【住民】/ユビア・ウェナトラ

Last-modified: 2023-06-22 (木) 04:00:12

アルファベット表記:Iubia Venatora
人種:半血人種*1
性別:女
年齢:24歳(大陸歴1600年時点/大陸歴1576年生まれ)
属性:秩序にして善
職業・立場:秘境開拓組合本部 組織間調停部二支部長/特例秘境開拓者
活動時期:大陸歴1591年~
発案者:tocoma110
Tag: 住民 開拓の民 秘境開拓組合 秘境開拓者 発案:tocoma110


「何をいまさら。
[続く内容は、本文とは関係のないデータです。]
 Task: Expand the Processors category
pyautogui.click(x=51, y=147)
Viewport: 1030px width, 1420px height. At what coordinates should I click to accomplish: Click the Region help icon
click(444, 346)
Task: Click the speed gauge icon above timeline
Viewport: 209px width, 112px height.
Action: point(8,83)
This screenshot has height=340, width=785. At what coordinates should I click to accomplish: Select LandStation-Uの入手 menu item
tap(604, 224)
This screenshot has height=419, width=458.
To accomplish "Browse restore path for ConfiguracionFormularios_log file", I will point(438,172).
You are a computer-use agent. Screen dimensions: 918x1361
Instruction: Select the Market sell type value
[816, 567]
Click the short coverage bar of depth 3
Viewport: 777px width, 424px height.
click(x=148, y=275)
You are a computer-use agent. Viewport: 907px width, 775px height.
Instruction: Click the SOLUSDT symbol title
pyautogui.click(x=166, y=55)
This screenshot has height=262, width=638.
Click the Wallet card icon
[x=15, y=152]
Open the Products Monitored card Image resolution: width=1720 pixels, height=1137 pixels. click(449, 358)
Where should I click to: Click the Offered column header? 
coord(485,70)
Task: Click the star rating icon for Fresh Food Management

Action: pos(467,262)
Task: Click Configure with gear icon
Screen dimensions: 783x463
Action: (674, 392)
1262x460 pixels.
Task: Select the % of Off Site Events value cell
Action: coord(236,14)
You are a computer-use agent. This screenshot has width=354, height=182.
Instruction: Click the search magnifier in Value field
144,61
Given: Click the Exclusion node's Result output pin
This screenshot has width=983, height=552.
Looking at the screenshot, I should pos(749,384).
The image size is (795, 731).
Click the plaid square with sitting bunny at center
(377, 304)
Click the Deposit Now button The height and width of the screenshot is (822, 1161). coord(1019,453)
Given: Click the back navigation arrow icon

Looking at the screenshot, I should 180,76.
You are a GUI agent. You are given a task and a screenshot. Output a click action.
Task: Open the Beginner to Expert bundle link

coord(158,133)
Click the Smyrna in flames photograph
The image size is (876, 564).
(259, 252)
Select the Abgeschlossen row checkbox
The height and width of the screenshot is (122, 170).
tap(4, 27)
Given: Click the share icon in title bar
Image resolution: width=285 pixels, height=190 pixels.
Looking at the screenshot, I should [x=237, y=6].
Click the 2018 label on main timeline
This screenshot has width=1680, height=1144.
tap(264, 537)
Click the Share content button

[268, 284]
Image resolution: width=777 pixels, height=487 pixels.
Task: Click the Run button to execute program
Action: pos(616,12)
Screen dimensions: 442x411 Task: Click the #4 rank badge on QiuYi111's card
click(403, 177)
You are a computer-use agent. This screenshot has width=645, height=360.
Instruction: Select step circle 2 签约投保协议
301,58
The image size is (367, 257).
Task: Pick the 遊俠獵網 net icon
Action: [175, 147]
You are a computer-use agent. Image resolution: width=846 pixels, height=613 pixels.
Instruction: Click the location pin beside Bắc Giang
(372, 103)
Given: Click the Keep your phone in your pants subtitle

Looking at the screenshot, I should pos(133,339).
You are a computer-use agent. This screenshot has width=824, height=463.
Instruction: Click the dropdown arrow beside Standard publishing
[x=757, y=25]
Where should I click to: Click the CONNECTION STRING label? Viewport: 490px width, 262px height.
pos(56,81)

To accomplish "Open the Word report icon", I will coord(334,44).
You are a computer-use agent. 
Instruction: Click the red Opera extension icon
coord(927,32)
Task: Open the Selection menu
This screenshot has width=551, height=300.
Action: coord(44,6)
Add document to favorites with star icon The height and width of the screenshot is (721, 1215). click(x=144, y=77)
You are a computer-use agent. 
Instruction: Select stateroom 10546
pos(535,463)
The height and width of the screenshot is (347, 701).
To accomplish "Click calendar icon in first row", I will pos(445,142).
あなたはあなたの信を貫きなさい」
「売られた喧嘩は倍返し、淑女の心得でしょう?」

概要

秘境開拓組合の組織間調停部統括、アストリウス・ウェナトラの長女。
彼女自身も同部門の俄州綴州方面を中心とした折衝役として着任しており、支部を超えた規模を見る責任者でもある。
公正明大かつ大陸秘境開拓法を準拠する姿勢、また若干20代前半ながら挙げてきた功績から、次代を担う若手として期待を一身に受ける、才女。種族的美貌はもちろん、生物的にも均整の取れたフォルムなども相まって、幅広い層にファンを抱えるアイドル的存在にもなっている、稀有な人物として知られる。


また、開拓者としての技術・知識も備え、特例権限ではあるが金級相当の便宜的地位を持つ。

 

詳細

非常に評判のいい彼女であるが、本質的な彼女は負けず嫌いな野心家である。
若くして権謀術数の世界に入り込んだこともあり、そうした世界で戦うことに非常に肯定的。秘境開拓組合内でのし上がり、ゆくゆくは牛耳ろうと画策している程度には、強欲。
さらに、勝利するならば徹底的かつ明確な形を好み、そのためには強引・攻撃的な姿勢もいとわない面がある。故に、一部の人間からは明確に敵視されており、その人気と比例する形で内部に敵も多い。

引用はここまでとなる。